September 20, 2016
“Where am I? How do these covers work?” I wondered as I tugged at the thick comforter on the hotel bed. “Maybe this is another world from the trail, after all!”
Yesterday morning, light rain pattered on the tarp a couple of feet above my head. I pulled the down bag around me and snuggled back to sleep. “The rain was predicted to start around 3 a.m. so I have time to sleep some more before our final dawn walk to the border.”
A few minutes later John stirred, wondering what time it was. “6:05! The sky is getting light. Time to get up!” We would have slept in, delaying our arrival at the B&B at trail’s end where a shower and laundry beckoned.
It was indeed raining, although lightly, so we went ahead and fixed our morning oatmeal, pouring on the last two tablespoons of our maple syrup, and half of the remaining olive oil. “Save some for the tuna sandwiches!” It was time to finish our last section on this walk, judging by our diminishing food supply. Four dates, four ginger snaps, one pack of tuna, one small serving of mashed potatoes, five cloves of garlic, and a couple of tablespoons of olive oil were all that was left in the food bag.
Breaking camp took the usual 20 minutes, and we were off with 4.4 miles to walk to the end of the Long Trail. I savored the details of the forest and even the guesswork of maneuvering each step. Too soon, I knew, we’d be out of the woods.
A short two hours later we touched the “end of the trail” sign and emerged from the woods to the cleared corridor that signified the U.S.-Canada border. We chuckled at the frolicking blue jay as it wove back and forth over the imaginary blockade only we humans perceived. The bird made no meaning of the surveillance apparatus poised secretively a hundred yards up the corridor, its glass eye aimed at the celebratory obelisk of our accomplishment. We posed in our victory stance and snapped our photos.
Not quite ready to leave, we spread out our cooking gear and prepared the very last food items – oil roasted garlic, tuna, and basil on exactly four slices of sourdough bread – two full slices and two heels. It was, of course, the best repast ever! Oh yes, that small serving of mashed potatoes topped off the celebration. Now, we truly had no more food.
As we were finishing up, two other hikers arrived.

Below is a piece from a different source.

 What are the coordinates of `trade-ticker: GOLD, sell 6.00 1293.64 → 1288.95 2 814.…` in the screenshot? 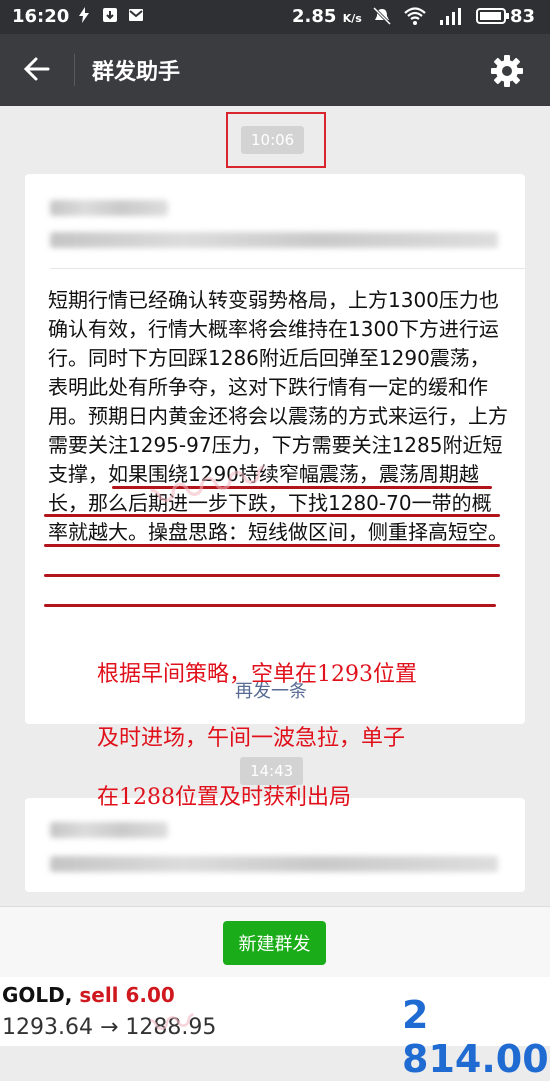 It's located at (275, 1029).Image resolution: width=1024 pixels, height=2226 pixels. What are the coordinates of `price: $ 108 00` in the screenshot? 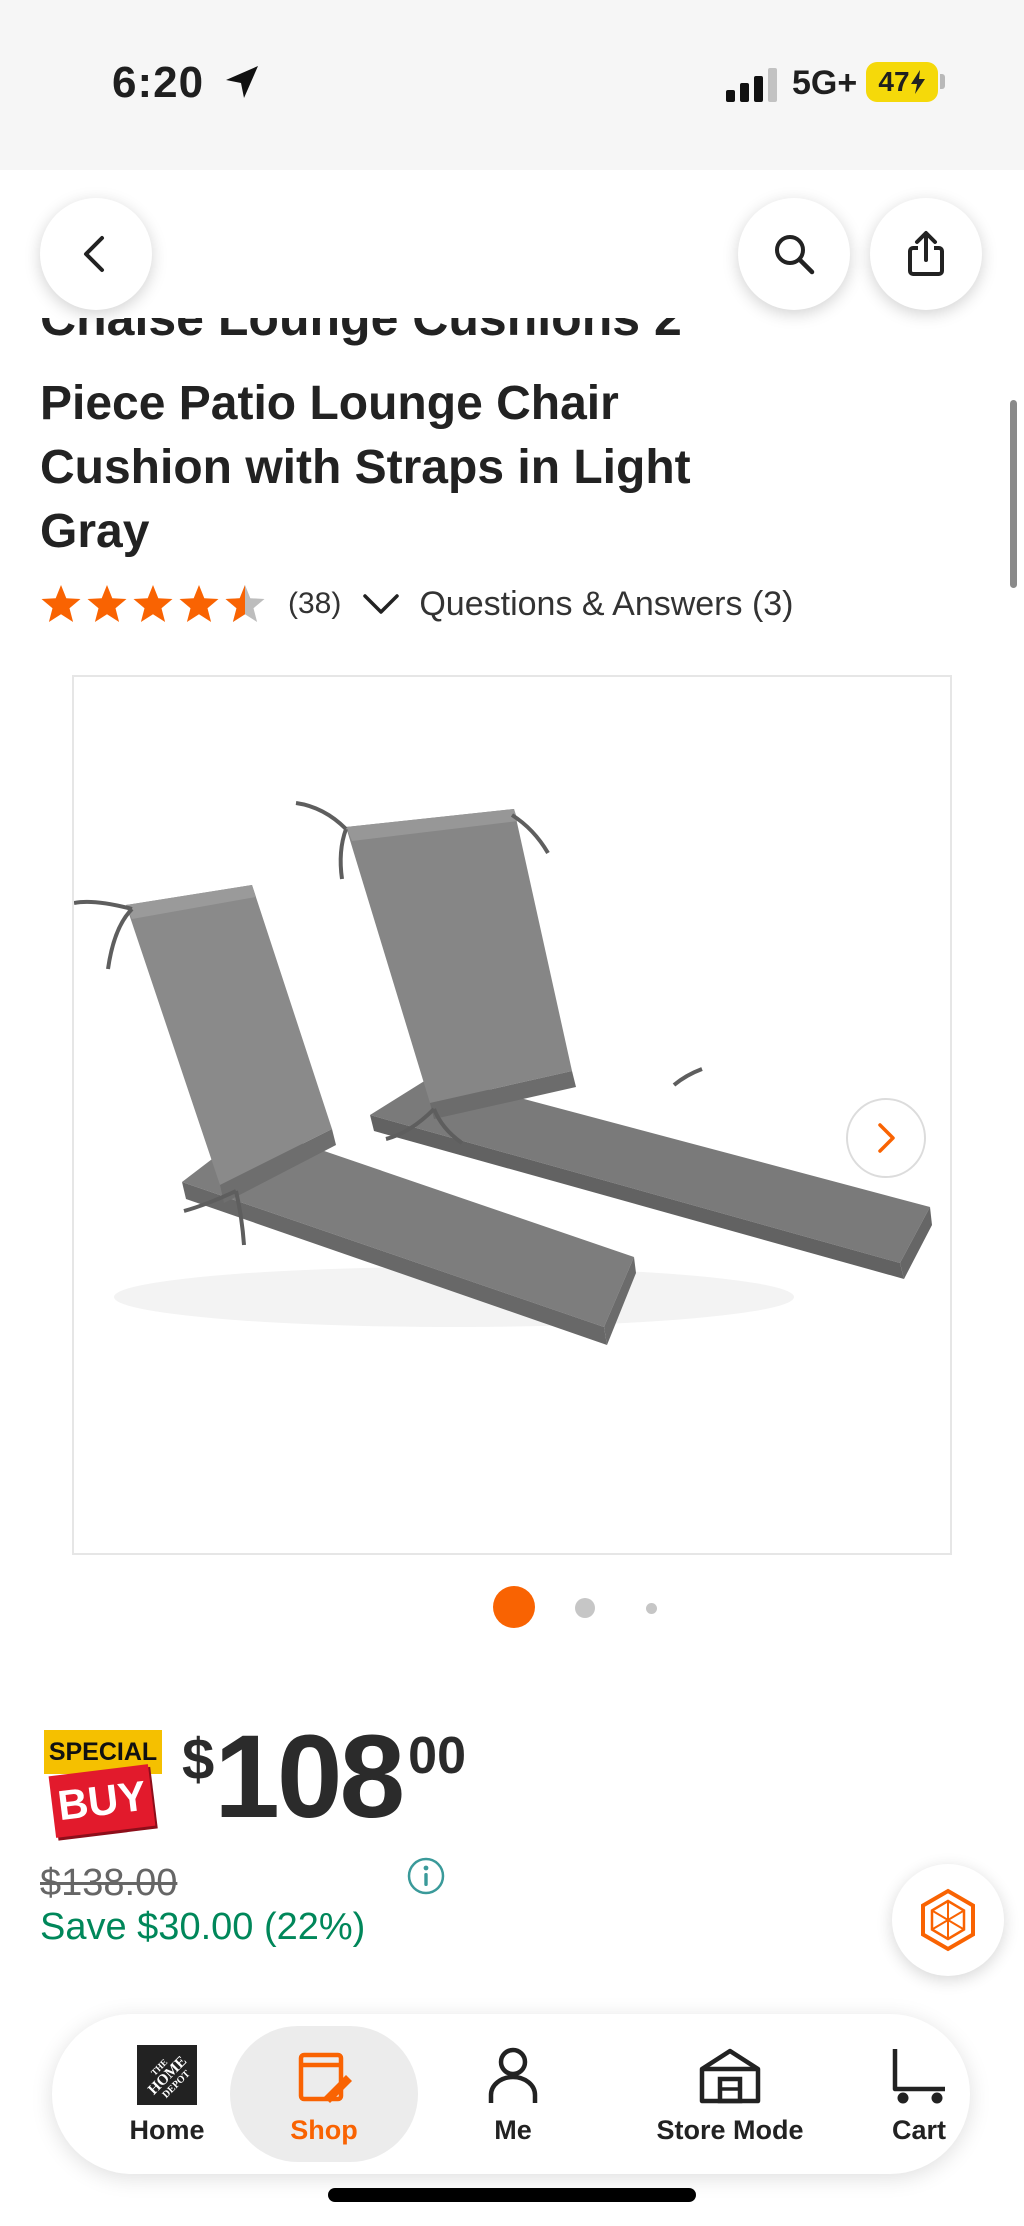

We had met Mike and Austin the night before last at Hazens Camp where six of us had shared the four-bunk cabin during the rainy night.
“Congratulations on finishing thw whole trail!” Mike said, as he took our monument photo. I always like it when someone will take our team shots, instead of relying on my awkward selfies! “What’s next?”
“We’re going into North Troy to stay at the B&B and get a ride to Burlington tomorrow morning – at 3:30.”
“We’re going to Burlington now! We could give you a ride there today!”
And that’s why I’m in a Ramada Inn in Watertown, NY, waking up feeling disoriented! We rented a red Toyota Corolla at the Burlington airport and drove through the Adirondacks, part way to Buffalo where our van is parked at my sister’s place. Just like that, without even getting a shower or doing laundry!
Maybe the trail and the city are two worlds. I’m grateful to be blessed with both!